The final lines "I took the one less traveled by / And that has made all the difference" are often cited[by whom?] as emblematic of America's individualist spirit of adventure, in a reading that assumes they are to be taken literally. But whatever difference the choice might have made, it was not made on the basis of a discerned difference between the two paths that opened up before the traveller. The speaker admits in the second and third stanzas that both paths may be equally worn and equally leaf-covered, and it is only in his future recollection that he will call one of the two roads, the one he took, "less traveled by."
The "sigh" can be interpreted as one of regret or of self-satisfaction; in either case, the irony lies in the distance between what the speaker has just told us about the roads' similarity and what his or her later claims will be. Frost might also have intended a personal irony: in a 1925 letter to Crystine Yates of Dickson, Tennessee, asking about the sigh, Frost replied, "It was my rather private jest at the expense of those who might think I would yet live to be sorry for the way I had taken in life."

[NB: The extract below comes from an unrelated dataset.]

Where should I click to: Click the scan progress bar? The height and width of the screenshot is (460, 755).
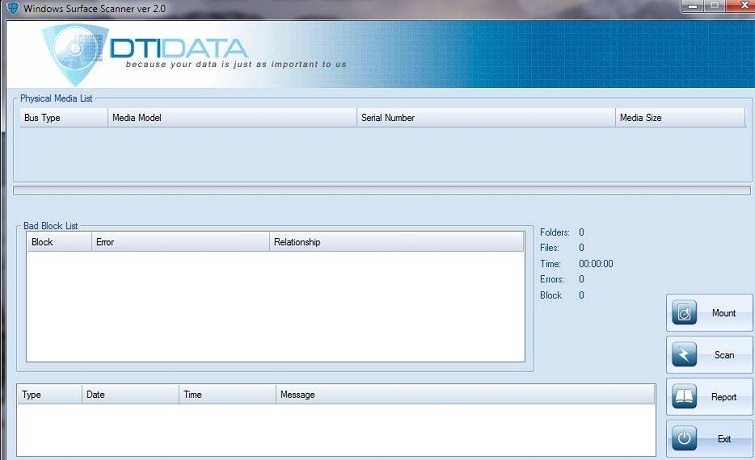[381, 190]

According to Larry L. Finger's analysis, nearly all critics have agreed that the sigh represents regret as this is mirrored in the regretful tone of the opening lines. He quotes scholar Eleanor Sickels as saying that the poem is about "the human tendency to wobble illogically in decision and later to assume that the decision was, after all, logical and enormously important, but forever to tell of it 'with a sigh' as depriving the speaker of who-knows-what interesting experience."
Likewise, Lawrence Thompson is cited as saying that the speaker of the poem is "one who habitually wastes energy in regretting any choice made: belatedly but wistfully he sighs over the attractive alternative rejected."
While a case could be made for the sigh being one of satisfaction, given the critical support of the 'regret' analysis it seems fair to say that this poem is about the human tendency to look back and attribute blame to minor events in one's life, or to attribute more meaning to things than they may deserve.